-- begin DATA ROWS --

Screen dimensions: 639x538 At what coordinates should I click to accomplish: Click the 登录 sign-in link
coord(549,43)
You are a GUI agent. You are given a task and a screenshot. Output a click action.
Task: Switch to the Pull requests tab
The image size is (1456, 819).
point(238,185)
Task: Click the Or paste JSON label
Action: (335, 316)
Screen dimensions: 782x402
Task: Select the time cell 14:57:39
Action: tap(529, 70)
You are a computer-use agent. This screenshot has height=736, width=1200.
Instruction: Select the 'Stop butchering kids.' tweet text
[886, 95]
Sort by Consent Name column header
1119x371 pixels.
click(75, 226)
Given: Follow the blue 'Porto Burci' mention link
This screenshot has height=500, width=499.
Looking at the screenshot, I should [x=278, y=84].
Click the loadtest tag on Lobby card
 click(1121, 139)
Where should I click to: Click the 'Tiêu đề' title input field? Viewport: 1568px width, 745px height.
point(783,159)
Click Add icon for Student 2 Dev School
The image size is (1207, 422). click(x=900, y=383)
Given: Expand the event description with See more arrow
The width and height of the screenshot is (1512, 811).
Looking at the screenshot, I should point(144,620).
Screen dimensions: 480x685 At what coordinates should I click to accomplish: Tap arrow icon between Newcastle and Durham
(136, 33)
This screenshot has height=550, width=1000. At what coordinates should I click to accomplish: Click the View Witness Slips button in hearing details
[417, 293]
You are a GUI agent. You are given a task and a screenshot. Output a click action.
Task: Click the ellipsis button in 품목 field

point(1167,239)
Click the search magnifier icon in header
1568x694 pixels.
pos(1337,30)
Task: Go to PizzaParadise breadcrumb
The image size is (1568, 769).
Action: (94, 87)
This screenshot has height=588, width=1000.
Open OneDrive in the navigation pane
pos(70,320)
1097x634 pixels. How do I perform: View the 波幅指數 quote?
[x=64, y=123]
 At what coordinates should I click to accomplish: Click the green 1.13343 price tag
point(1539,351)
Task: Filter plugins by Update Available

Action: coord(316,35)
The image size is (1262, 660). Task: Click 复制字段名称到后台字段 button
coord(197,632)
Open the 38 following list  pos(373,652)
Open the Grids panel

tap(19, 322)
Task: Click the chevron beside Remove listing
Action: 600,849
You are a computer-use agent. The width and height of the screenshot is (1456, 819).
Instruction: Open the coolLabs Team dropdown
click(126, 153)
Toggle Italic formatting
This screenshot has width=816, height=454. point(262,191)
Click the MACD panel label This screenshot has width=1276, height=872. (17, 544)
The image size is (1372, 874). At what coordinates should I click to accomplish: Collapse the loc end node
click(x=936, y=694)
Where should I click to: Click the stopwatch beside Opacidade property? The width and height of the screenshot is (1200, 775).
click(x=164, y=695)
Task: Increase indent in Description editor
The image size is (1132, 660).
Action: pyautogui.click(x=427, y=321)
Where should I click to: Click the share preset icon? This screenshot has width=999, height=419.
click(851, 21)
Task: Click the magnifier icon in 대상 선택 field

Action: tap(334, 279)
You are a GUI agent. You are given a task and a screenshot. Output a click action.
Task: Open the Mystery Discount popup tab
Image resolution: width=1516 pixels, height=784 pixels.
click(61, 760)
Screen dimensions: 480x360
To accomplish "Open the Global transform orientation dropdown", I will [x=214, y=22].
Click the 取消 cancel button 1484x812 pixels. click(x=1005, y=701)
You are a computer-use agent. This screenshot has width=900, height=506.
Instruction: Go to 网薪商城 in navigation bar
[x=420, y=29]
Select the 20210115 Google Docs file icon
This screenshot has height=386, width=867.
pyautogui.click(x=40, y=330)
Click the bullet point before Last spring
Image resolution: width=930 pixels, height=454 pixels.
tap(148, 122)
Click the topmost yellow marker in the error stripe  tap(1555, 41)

-- end DATA ROWS --

Rewrite all of the records above, replacing "GUI agent" with "GUI assistant" and leaving everything else unchanged.

Screen dimensions: 639x538 At what coordinates should I click to accomplish: Click the 登录 sign-in link
coord(549,43)
You are a GUI assistant. You are given a task and a screenshot. Output a click action.
Task: Switch to the Pull requests tab
The image size is (1456, 819).
point(238,185)
Task: Click the Or paste JSON label
Action: (335, 316)
Screen dimensions: 782x402
Task: Select the time cell 14:57:39
Action: tap(529, 70)
You are a computer-use agent. This screenshot has height=736, width=1200.
Instruction: Select the 'Stop butchering kids.' tweet text
[886, 95]
Sort by Consent Name column header
1119x371 pixels.
click(75, 226)
Given: Follow the blue 'Porto Burci' mention link
This screenshot has height=500, width=499.
Looking at the screenshot, I should [x=278, y=84].
Click the loadtest tag on Lobby card
 click(1121, 139)
Where should I click to: Click the 'Tiêu đề' title input field? Viewport: 1568px width, 745px height.
point(783,159)
Click Add icon for Student 2 Dev School
The image size is (1207, 422). click(x=900, y=383)
Given: Expand the event description with See more arrow
The width and height of the screenshot is (1512, 811).
Looking at the screenshot, I should point(144,620).
Screen dimensions: 480x685 At what coordinates should I click to accomplish: Tap arrow icon between Newcastle and Durham
(136, 33)
This screenshot has height=550, width=1000. At what coordinates should I click to accomplish: Click the View Witness Slips button in hearing details
[417, 293]
You are a GUI assistant. You are given a task and a screenshot. Output a click action.
Task: Click the ellipsis button in 품목 field

point(1167,239)
Click the search magnifier icon in header
1568x694 pixels.
pos(1337,30)
Task: Go to PizzaParadise breadcrumb
The image size is (1568, 769).
Action: (94, 87)
This screenshot has height=588, width=1000.
Open OneDrive in the navigation pane
pos(70,320)
1097x634 pixels. How do I perform: View the 波幅指數 quote?
[x=64, y=123]
 At what coordinates should I click to accomplish: Click the green 1.13343 price tag
point(1539,351)
Task: Filter plugins by Update Available

Action: coord(316,35)
The image size is (1262, 660). Task: Click 复制字段名称到后台字段 button
coord(197,632)
Open the 38 following list  pos(373,652)
Open the Grids panel

tap(19, 322)
Task: Click the chevron beside Remove listing
Action: 600,849
You are a computer-use agent. The width and height of the screenshot is (1456, 819).
Instruction: Open the coolLabs Team dropdown
click(126, 153)
Toggle Italic formatting
This screenshot has width=816, height=454. point(262,191)
Click the MACD panel label This screenshot has width=1276, height=872. (17, 544)
The image size is (1372, 874). At what coordinates should I click to accomplish: Collapse the loc end node
click(x=936, y=694)
Where should I click to: Click the stopwatch beside Opacidade property? The width and height of the screenshot is (1200, 775).
click(x=164, y=695)
Task: Increase indent in Description editor
The image size is (1132, 660).
Action: pyautogui.click(x=427, y=321)
Where should I click to: Click the share preset icon? This screenshot has width=999, height=419.
click(851, 21)
Task: Click the magnifier icon in 대상 선택 field

Action: tap(334, 279)
You are a GUI assistant. You are given a task and a screenshot. Output a click action.
Task: Open the Mystery Discount popup tab
Image resolution: width=1516 pixels, height=784 pixels.
click(61, 760)
Screen dimensions: 480x360
To accomplish "Open the Global transform orientation dropdown", I will [x=214, y=22].
Click the 取消 cancel button 1484x812 pixels. click(x=1005, y=701)
You are a computer-use agent. This screenshot has width=900, height=506.
Instruction: Go to 网薪商城 in navigation bar
[x=420, y=29]
Select the 20210115 Google Docs file icon
This screenshot has height=386, width=867.
pyautogui.click(x=40, y=330)
Click the bullet point before Last spring
Image resolution: width=930 pixels, height=454 pixels.
tap(148, 122)
Click the topmost yellow marker in the error stripe  tap(1555, 41)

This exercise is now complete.